I thought that was my favorite part, but then I re-read the part where they put their own product in airquotes. "Today, we are in the midst of a chocolate renaissance, with more and more chocolate lovers demanding 'real chocolate' such as Ah Cacao's." Oh my god, you did not just write that like your chocolate is fake. Awesome.

I wish they had listed ingredients somewhere on the wrapper instead of several inches of the same old chocolate facts that everyone knows. I would love to know what gives the chocolates that weirdly insubstantial texture. The white one is not bad for white chocolate; it tastes like there's actual cacao butter in it, It's sweet and buttery and smooth, which is all to the good. Sadly, it just makes me crave the real thing.

So I hit the milk chocolate "bean." It had the same texture: almost powdery. The smell was nice, kind of like coffee, but the bean's powdery texture didn't give up its chocolate flavor until the last moment of each bite. I don't know enough to judge for sure, but the texture was so much like the white chocolate bean that I wondered if they had jam-packed these things with cacao butter instead of cacao mass. It had a good chocolate flavor, but not a lot of it.

What was really confusing was the way that the dark bean was powdery too. Unlike the other two, it was downright, violently bitter. They didn't put a percentage on the label, so I don't know what was going on. It's not bad, but it's a little disturbing. I'm used to really dark chocolate in hard, thin, bar form, not big fat powdery shapes.

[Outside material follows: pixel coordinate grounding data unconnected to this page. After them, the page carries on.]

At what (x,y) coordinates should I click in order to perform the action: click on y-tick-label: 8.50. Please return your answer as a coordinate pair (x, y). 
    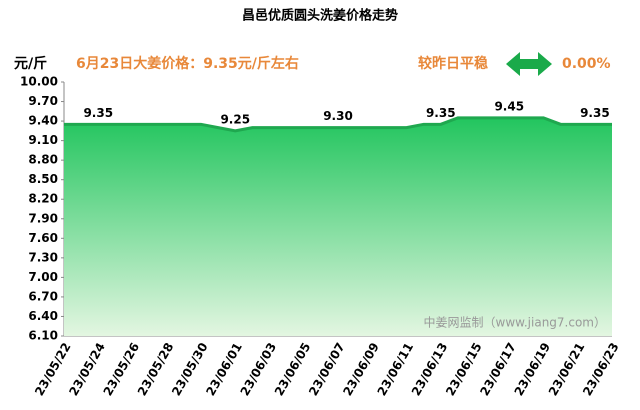
    Looking at the image, I should click on (43, 179).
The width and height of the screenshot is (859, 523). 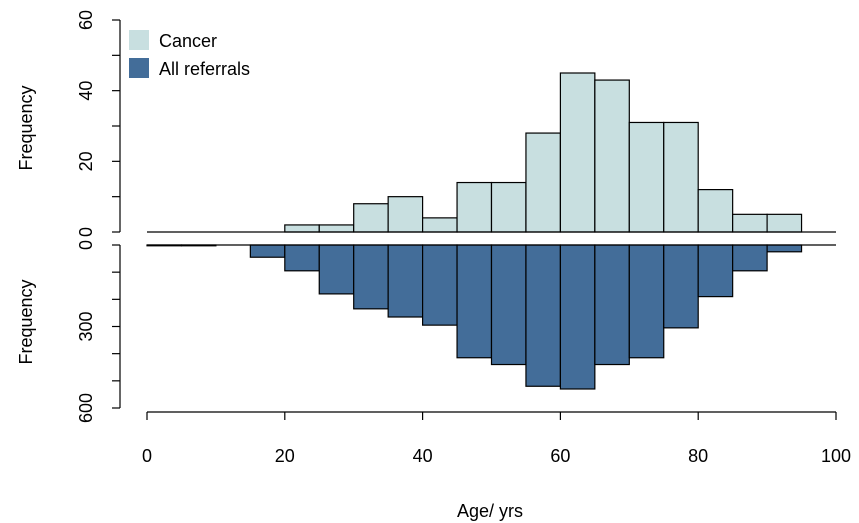 I want to click on x-tick-label: 0, so click(x=147, y=456).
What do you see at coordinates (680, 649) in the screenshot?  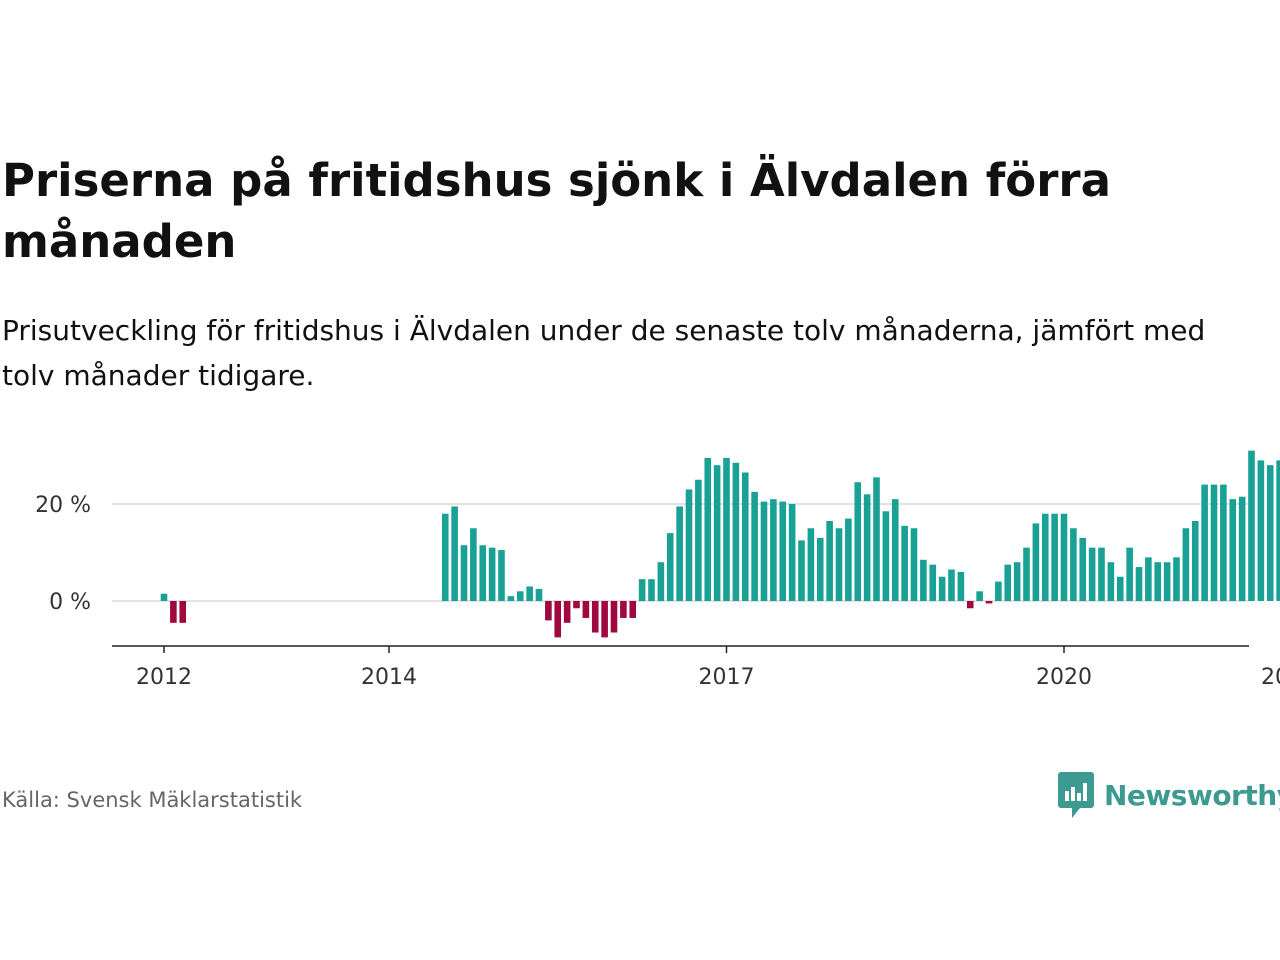 I see `x-axis` at bounding box center [680, 649].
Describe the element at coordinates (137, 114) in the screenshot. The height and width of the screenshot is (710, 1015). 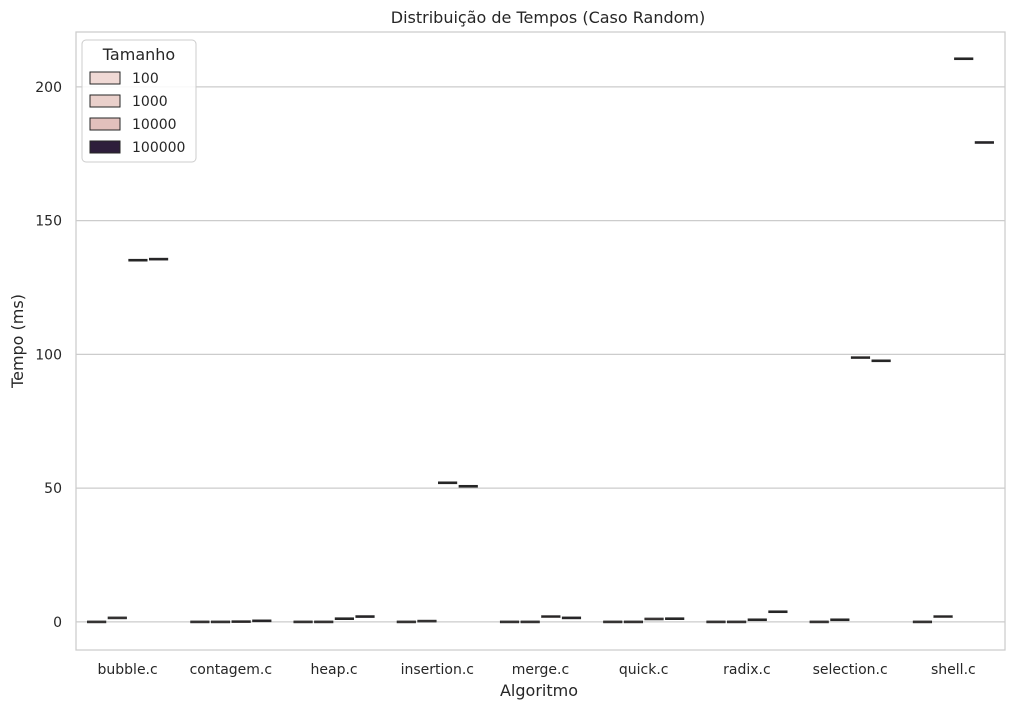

Now, they're old. These particular ones, I mean. They could have gotten powdery all on their lonesomes. I'd still object to the big leap between the overly creamy-buttery white and milk chocolates and the strong, bitter dark chocolate. From the jarring contrasts to the dense but unhelpful label, the whole thing seems badly thought-out. They just didn't put the effort in to make any part of it really solid. Especially the chocolate.